(What is needed): Filter the records below for the word "computer". Copy each line that holds it.

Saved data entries
Start of Block

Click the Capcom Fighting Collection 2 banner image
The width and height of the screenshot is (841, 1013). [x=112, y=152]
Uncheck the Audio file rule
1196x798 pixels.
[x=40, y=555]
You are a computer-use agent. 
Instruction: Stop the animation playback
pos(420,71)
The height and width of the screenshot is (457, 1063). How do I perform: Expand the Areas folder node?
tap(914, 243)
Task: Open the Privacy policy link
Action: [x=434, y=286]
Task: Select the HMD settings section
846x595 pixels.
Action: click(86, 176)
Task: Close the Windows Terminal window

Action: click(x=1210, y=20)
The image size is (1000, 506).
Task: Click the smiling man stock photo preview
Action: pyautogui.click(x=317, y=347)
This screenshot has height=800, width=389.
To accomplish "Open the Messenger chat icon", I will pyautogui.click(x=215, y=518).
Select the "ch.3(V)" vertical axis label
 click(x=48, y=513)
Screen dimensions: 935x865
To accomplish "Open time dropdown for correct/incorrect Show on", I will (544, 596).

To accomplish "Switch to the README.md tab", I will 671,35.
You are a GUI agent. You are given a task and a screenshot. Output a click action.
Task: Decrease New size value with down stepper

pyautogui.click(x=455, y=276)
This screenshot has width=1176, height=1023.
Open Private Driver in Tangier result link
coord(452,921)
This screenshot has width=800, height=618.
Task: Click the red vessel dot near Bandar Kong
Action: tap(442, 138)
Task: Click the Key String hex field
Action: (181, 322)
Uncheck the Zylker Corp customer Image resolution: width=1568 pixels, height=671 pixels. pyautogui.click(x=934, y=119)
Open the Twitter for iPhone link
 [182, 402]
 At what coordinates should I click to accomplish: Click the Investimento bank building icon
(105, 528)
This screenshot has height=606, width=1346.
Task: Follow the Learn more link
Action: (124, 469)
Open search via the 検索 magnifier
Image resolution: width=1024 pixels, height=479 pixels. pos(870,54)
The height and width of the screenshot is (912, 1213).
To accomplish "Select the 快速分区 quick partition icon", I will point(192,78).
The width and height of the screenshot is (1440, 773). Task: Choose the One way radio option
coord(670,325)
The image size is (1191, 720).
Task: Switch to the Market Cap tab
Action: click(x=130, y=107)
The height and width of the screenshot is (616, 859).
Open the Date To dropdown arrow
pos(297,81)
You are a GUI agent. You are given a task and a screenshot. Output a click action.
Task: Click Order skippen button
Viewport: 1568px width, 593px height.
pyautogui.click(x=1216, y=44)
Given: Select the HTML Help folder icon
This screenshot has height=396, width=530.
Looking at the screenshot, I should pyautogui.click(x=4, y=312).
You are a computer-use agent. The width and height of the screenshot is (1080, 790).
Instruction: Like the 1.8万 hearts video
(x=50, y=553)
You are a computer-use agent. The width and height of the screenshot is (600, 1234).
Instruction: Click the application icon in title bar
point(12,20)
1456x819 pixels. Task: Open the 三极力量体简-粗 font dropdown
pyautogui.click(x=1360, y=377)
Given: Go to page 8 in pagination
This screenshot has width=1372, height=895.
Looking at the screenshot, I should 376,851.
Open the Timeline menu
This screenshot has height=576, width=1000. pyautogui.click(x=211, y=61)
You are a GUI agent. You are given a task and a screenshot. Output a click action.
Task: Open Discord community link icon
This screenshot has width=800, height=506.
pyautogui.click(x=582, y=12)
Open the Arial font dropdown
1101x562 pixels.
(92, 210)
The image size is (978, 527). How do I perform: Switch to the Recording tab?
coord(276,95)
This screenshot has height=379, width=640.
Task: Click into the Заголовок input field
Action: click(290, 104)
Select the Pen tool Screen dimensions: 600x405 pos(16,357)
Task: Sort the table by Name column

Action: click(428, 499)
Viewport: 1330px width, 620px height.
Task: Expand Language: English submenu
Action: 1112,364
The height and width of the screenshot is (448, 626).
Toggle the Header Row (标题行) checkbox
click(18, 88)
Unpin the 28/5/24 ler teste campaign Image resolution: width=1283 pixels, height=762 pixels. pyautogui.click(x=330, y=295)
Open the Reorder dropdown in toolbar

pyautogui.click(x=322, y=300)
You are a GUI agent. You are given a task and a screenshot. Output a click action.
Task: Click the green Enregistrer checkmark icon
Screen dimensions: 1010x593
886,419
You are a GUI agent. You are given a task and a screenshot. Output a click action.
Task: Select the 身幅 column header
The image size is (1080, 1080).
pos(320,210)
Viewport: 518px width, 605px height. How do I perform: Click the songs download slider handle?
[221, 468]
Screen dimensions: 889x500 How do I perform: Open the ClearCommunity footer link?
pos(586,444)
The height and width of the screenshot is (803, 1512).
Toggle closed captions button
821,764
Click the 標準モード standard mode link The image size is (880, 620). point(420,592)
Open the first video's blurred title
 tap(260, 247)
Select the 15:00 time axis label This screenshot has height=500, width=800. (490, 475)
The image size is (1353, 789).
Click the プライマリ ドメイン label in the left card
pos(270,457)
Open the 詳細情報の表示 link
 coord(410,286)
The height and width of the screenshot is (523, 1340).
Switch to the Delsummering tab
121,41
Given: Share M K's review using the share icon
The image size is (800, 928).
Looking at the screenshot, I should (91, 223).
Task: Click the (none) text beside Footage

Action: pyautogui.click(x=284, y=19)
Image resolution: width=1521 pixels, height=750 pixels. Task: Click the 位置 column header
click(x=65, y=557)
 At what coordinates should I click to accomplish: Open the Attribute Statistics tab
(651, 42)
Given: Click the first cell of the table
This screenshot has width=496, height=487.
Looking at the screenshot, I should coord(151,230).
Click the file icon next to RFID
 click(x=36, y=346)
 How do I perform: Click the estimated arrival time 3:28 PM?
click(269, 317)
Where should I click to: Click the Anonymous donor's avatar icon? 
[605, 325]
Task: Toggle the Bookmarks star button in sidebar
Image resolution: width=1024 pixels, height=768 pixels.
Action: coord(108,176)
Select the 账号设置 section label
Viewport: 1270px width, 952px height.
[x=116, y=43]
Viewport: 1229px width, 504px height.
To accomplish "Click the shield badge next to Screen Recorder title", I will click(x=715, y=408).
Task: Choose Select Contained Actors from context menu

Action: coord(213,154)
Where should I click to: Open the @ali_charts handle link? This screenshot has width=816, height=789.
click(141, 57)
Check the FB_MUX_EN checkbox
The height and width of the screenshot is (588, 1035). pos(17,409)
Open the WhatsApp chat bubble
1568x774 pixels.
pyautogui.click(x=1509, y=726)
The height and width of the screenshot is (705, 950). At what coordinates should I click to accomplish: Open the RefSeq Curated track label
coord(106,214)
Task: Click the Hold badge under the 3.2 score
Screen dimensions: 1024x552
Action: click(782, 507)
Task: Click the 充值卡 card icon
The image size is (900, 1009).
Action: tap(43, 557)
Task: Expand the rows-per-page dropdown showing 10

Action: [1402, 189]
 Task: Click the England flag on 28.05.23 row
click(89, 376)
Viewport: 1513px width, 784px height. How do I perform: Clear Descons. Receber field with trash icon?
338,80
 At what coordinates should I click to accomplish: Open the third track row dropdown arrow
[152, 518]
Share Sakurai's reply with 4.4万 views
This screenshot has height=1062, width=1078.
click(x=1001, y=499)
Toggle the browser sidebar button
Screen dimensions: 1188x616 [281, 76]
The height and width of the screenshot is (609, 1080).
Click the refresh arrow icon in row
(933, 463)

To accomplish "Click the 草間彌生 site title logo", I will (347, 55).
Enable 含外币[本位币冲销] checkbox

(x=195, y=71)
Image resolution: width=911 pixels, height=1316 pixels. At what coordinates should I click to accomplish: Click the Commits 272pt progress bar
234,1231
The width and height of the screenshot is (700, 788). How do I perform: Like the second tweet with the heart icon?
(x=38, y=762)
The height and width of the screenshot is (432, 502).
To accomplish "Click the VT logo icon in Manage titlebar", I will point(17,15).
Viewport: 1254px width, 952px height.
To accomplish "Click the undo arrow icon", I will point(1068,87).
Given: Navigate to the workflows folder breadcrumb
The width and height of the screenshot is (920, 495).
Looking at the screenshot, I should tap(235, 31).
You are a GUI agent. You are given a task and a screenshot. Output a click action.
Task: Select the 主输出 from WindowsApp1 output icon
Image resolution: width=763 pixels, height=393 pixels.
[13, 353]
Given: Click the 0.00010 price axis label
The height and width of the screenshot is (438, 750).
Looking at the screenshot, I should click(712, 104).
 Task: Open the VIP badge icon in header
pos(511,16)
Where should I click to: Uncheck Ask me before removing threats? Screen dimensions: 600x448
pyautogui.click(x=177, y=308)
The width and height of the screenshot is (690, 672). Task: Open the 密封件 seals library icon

End of Block

(Answer space):
You are a computer-use agent. 
You are a computer-use agent. The width and height of the screenshot is (1080, 790).
You are a computer-use agent. The width and height of the screenshot is (600, 1234).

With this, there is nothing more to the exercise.